■ What is needed: From the records below, return every line containing the word "target".

Saved data entries:

-------

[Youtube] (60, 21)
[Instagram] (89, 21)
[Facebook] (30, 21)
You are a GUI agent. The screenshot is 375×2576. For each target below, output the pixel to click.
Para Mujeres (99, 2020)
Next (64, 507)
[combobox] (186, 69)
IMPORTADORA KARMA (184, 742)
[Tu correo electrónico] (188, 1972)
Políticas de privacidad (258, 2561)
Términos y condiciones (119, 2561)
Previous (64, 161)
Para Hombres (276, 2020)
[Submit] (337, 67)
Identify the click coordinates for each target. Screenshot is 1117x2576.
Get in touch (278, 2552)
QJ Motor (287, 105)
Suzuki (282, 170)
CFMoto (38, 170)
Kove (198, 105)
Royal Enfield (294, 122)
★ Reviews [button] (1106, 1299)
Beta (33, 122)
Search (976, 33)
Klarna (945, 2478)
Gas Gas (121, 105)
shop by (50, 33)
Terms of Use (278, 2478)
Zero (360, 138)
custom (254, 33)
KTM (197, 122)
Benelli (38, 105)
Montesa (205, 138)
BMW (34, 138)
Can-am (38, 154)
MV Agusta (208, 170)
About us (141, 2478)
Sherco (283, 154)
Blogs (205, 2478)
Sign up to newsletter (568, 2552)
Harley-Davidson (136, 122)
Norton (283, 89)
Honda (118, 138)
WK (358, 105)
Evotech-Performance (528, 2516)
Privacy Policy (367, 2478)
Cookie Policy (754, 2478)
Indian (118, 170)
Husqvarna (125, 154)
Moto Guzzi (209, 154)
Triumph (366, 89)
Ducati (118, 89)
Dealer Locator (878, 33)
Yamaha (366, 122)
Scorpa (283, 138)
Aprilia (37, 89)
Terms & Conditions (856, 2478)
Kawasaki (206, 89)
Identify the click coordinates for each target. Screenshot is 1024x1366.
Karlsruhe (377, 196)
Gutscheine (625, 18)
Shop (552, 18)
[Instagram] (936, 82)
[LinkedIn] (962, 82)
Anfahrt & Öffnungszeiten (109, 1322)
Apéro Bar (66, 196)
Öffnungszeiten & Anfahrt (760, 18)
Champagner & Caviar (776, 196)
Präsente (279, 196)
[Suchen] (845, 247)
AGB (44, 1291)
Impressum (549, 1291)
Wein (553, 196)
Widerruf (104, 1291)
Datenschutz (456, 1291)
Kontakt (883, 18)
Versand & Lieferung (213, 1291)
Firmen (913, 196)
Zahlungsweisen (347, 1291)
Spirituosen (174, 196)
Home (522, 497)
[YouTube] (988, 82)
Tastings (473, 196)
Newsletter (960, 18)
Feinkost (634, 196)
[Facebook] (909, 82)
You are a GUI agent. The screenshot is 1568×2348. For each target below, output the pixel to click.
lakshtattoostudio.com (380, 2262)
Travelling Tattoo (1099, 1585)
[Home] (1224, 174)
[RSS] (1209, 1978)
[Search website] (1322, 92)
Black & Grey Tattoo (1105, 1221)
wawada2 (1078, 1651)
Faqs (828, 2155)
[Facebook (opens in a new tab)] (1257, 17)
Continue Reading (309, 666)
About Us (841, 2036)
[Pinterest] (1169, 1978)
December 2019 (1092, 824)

-------

■ Result:
You are a GUI agent. The screenshot is 375×2576. For each target below, output the pixel to click.
Identify the click coordinates for each target. Screenshot is 1117x2576.
Identify the click coordinates for each target. Screenshot is 1024x1366.
You are a GUI agent. The screenshot is 1568×2348. For each target below, output the pixel to click.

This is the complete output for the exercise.